*** DATA TO PROCESS ***
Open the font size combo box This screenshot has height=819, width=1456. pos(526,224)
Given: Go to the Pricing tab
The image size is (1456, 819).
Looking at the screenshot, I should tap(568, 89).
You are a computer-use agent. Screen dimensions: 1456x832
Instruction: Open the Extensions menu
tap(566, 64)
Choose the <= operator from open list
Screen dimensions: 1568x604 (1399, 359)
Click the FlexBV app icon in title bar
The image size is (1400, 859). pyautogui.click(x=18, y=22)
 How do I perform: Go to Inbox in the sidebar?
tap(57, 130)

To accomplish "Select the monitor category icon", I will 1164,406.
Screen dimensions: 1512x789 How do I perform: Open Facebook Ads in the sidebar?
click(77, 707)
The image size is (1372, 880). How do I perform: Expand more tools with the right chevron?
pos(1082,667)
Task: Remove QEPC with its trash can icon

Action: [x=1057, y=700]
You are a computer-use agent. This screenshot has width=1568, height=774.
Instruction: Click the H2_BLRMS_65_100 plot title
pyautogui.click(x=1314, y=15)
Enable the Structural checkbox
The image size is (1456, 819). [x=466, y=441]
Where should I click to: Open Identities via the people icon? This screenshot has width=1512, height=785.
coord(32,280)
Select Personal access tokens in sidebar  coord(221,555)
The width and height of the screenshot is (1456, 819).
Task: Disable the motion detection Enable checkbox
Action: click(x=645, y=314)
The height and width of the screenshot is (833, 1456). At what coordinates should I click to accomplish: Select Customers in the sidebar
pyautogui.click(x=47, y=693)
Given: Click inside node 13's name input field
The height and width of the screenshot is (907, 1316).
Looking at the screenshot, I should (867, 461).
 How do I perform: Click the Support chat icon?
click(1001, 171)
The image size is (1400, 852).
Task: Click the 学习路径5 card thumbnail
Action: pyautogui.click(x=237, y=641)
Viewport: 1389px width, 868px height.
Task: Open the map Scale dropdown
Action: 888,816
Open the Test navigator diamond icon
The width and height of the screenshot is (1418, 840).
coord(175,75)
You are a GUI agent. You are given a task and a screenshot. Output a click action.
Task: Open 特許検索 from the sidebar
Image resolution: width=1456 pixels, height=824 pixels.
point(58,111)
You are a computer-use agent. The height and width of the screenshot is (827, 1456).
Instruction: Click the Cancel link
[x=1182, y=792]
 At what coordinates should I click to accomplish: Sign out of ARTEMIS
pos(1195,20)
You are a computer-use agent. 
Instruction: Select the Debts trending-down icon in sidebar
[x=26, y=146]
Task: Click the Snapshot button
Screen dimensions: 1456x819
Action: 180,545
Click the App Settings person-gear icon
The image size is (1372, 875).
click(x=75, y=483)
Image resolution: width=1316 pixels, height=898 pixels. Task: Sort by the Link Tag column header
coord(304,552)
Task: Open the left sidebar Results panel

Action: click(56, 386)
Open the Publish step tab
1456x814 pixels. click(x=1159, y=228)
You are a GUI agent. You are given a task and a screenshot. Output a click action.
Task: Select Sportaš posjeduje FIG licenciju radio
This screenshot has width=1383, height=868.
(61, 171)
*** End of DATA TO PROCESS ***
Having found the line with "Task: Open the left sidebar Results panel", transcribe it and each line after it to the end of the entries, with no other lines.

◆ ANSWER SECTION
Task: Open the left sidebar Results panel

Action: click(56, 386)
Open the Publish step tab
1456x814 pixels. click(x=1159, y=228)
You are a GUI agent. You are given a task and a screenshot. Output a click action.
Task: Select Sportaš posjeduje FIG licenciju radio
This screenshot has width=1383, height=868.
(61, 171)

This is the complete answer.